Advisory firm KPMG head of banking John Kensington said the banks had made the best of the changing environment to have a "very good year".
"This on the back of controlled loan growth and margin expansion. The banks have positioned their businesses to benefit in a rising interest rate market, and their prudent lending policies have continued to allow them to report very low loan losses."
He said banks' net interest income - the difference between borrowing and lending costs - rose more than 13 percent to $13.1b, which had helped them lift their lending margins by an 13 basis points to an average 2.10 percent.
Banking lending rose 5.5 percent to $535.7b while deposits were up 4.9 percent to $417.3b.
Another factor working for the banks was the low level of bad and doubtful debts, which was $150m compared with a $210m gain in 2021 when losses that had been provided for did not eventuate.
End of the golden weather
Kensington said the slowing economy and possibly recession, as well as households trimming their budgets to cope with higher interest rates and rising mortgage payments were set to dent bank profits.
"We do expect to see flatter earnings and higher impairment growth than we've seen for some time."

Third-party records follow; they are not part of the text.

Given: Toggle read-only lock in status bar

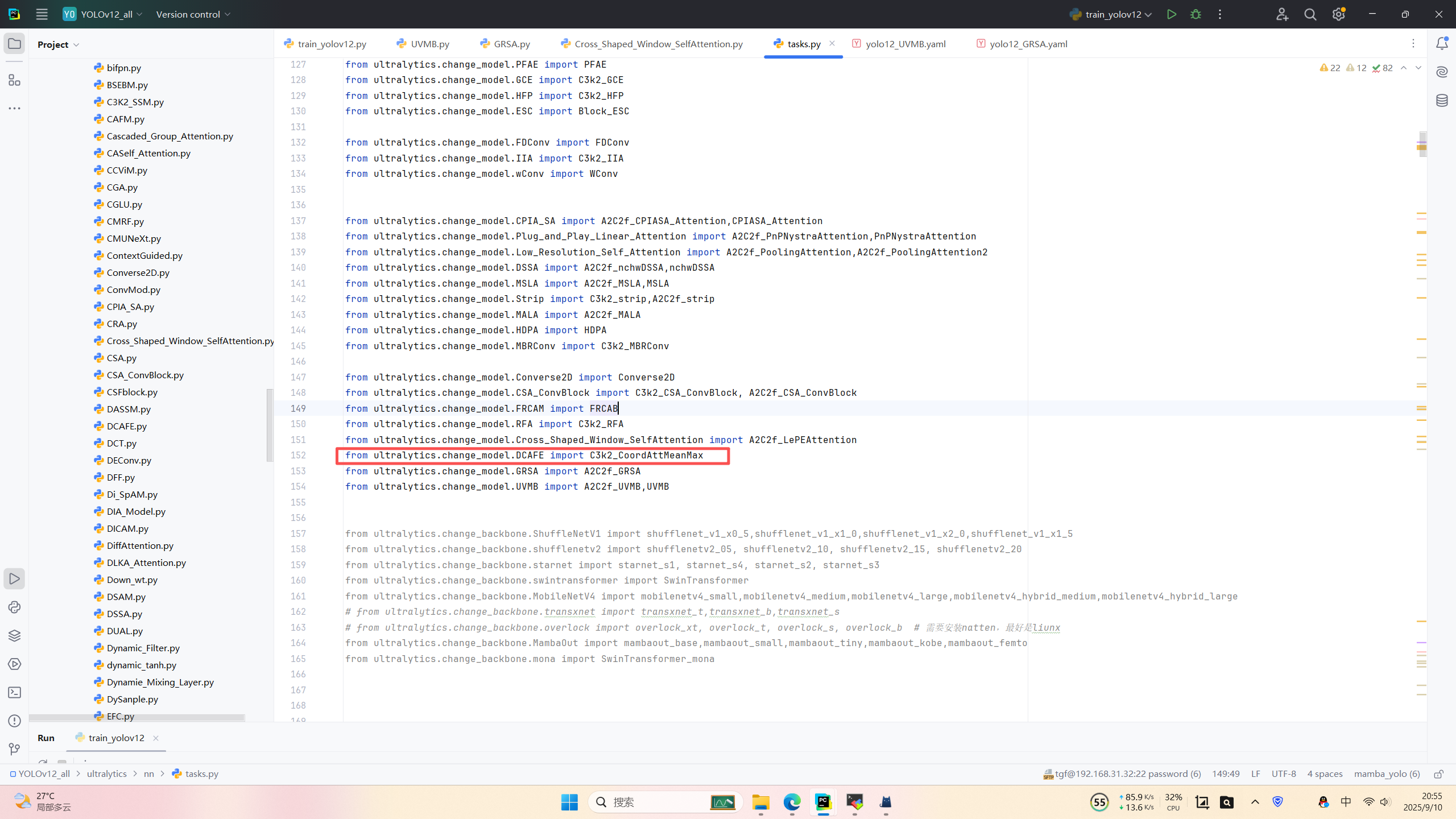Looking at the screenshot, I should point(1438,774).
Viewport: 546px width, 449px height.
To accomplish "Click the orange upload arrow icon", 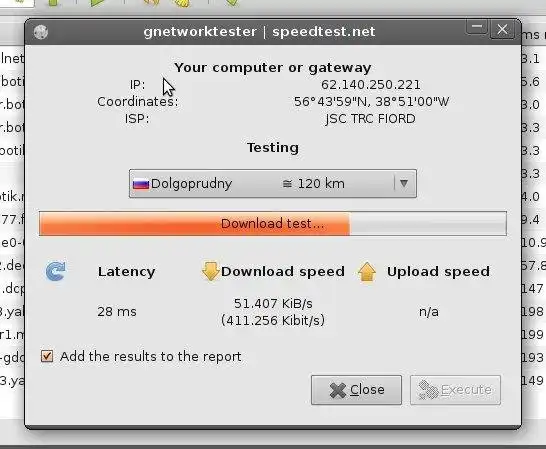I will point(367,271).
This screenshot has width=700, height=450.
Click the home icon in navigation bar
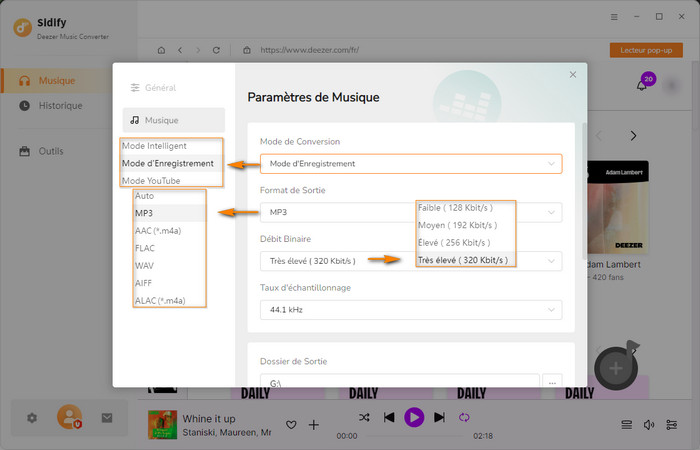161,49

He said the banks surveyed were conscious of public opinion about the size of their profits when consumers were finding it increasingly tough.
"The banking sector sees the next couple of years as an opportunity to play their role in supporting customers as they act on their social licence and build trust with the public."
Kensington said he had no opinion on whether an inquiry into the level of profits the banks were making, in some form, was justified and it would depend on what yardsticks were selected to measure banks against.
He said the major banks were extremely large corporate entities and it was no surprise that their finances should reflect that, but when measured on the basis on the return on equity or assets they lagged many other big companies.
"If you take the return on assets they're at the very low end of the scale, and if you take it on return on equity they're in the bottom quartile ... so when taken on those two measures they're not seen to be performing so well."
"Many people who claim that lower profits would be better, perhaps haven't thought through the consequences of what they are wishing for."
Kensington said the banks were complaining more loudly about the growing weight of regulations being imposed on the sector such as deposit guarantee schemes, consumer lending laws, and increased levels of capital, which some of the smaller institutions were finding increasingly onerous and a possible risk to their future.
The ANZ remained the biggest bank with more than $198b in assets, with Westpac second, followed by BNZ and ASB. The biggest locally owned bank was Kiwibank in fifth spot.